Wednesday, July 20, 2011

Vegetables You May As Well... Keep Eating

While waiting for my tea to steep several mornings ago, I like millions of others, turned to the internet. On Yahoo's homepage, I saw a headline, "Vegetables You May As Well Skip" (Amy Paturel, Self magazine, July 13, 2011). Wow, I thought. That is a bold headline at a time with record-breaking obesity rates and new governmental guidelines recommending more fruits and vegetables in the daily diet. I clicked on the headline and was directed to the article in Self Magazine.

I respect the author's good intentions, and concede that perhaps Self Magazine readers are the type who will accept her recommendations to eat the most nutrient-dense vegetables available. But I suspect that in the wider internet audience that there are more people: college students, people on low budgets, the unadventurous, and fast-food lovers, who will instead hear the advice as permission to stop eating pesky, worthless vegetables completely.
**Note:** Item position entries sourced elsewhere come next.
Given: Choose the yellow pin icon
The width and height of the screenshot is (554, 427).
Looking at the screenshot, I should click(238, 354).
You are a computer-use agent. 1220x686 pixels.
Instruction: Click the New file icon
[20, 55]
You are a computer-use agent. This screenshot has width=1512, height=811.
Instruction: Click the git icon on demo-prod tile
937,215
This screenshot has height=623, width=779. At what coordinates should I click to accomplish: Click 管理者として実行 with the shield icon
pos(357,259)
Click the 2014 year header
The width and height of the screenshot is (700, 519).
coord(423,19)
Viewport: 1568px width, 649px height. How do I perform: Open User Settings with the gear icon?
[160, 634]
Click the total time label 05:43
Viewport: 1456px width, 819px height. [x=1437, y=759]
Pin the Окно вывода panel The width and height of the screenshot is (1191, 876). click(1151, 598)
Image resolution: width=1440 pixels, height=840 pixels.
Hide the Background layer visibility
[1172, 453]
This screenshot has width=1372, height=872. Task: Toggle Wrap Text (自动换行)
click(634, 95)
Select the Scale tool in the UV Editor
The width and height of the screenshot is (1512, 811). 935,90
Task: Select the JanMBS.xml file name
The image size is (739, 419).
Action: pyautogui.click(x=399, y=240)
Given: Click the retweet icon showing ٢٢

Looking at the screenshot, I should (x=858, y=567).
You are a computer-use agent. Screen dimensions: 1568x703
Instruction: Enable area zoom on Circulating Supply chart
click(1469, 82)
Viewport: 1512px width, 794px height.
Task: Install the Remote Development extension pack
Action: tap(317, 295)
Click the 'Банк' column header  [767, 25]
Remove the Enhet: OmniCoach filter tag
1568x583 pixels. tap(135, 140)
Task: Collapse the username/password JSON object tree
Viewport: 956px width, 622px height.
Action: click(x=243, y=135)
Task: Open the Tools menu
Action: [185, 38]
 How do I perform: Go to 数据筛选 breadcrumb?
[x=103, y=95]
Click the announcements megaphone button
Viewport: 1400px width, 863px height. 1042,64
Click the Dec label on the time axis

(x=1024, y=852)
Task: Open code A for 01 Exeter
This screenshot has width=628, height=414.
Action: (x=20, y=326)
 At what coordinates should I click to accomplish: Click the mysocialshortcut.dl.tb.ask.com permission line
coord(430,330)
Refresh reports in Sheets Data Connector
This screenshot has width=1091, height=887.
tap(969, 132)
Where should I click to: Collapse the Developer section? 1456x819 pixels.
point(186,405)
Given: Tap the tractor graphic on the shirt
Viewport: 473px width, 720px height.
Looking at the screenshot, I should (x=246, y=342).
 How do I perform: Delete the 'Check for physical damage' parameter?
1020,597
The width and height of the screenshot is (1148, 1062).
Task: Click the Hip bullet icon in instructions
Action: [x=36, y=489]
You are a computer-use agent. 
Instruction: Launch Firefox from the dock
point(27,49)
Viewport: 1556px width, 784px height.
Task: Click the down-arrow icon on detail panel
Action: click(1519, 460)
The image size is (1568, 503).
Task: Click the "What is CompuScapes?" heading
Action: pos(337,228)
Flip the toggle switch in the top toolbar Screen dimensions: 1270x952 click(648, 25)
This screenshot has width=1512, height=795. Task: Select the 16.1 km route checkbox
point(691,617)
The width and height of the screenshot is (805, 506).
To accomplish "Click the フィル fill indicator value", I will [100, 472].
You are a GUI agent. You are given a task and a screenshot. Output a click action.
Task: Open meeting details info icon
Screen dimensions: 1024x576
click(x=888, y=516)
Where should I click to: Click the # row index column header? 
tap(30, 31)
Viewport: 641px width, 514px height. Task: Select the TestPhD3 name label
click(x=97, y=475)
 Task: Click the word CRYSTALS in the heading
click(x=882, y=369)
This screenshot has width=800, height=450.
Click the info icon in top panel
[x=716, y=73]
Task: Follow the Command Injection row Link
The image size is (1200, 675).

The first offender was celery. Its offense: low vitamin content. Its appeal: crunch, low calories, high water content. Celery is a convenient, high-fiber dip delivery system. Celery's crevice is the perfect place to fill with peanut butter. In soups, stews, and curries, celery is a flavor staple alongside onions and garlic. Yet the recommendation was to skip celery and eat carrots instead. True, carrots are loaded with beta-carotene. They are also tasty in dip. But carrots are higher in natural sugars than celery. Eating a variety of different colors is a healthy way of getting nutrients, and there is a reason dips are often served with both celery and carrots. They complement each other. Is there some reason we can't eat both?

The second offender: the cucumber. The offense: low vitamin content. The appeal: crunchy, refreshing, easy-to-find. The cucumber was the protagonist in a risque book comparing itself to a man (and coming out the winner). Though not as dark green as kale or nutrient-dense as spinach, cucumbers are not a waste of time. Their mild taste appeals to children. Spread with hummus or tossed into a salad, cucumbers add fiber and few calories. They are readily available, even found in convenience stores. People without access to whole natural food markets have no trouble buying them. As a snack, cucumbers are healthier than trans-fat laden crackers or chips. But the laughable alternative to cucumbers mentioned in this article was purslane. Go back and read that sentence again if you need to. Purslane.

Where cucumbers are abundant, purslane is the opposite. As an experiment, take a survey of the first five people you encounter, asking them to describe purslane. Could a majority correctly identify it as an exotic weed with smooth reddish stems, tiny alternate leaves and yellow flowers? I agree that purslane's omega 3's, Vitamin A and Vitamin C are superior. Realistically, the likelihood of my 18-year old son or his friends replacing cucumbers in their diets with purslane is nil. More than likely, he would eschew the cucumber at the salad bar and go for a bread stick instead.

The third, and perhaps least respected vegetable offender: iceberg lettuce. The offense: being the American cheese of vegetables, and maybe sinking the Titanic. The appeal: tasty on burgers and sandwiches, sold as salad in fast food joints and diners, recognizable. Ideally, Americans would all replace their iceberg lettuce with darker, healthier romaine. But I fear that after reading about iceberg's apparent lack of nutrients, Americans will choose a side of fries over a side salad. That is definitely not an improvement.

Advertising messages bombard us loudly and constantly to eat high-calorie, high-fat, salty, sugary, processed junk foods. My little blog voice is a whisper in comparison, but I would like to shout that EATING CELERY AND CUCUMBERS IS FINE!

Enjoy your celery, cucumbers and iceberg. Eat them with gusto as part of a diet rich in varied fruits and brightly colored vegetables. I am off to find a bunch (bushel? peck?) of purslane.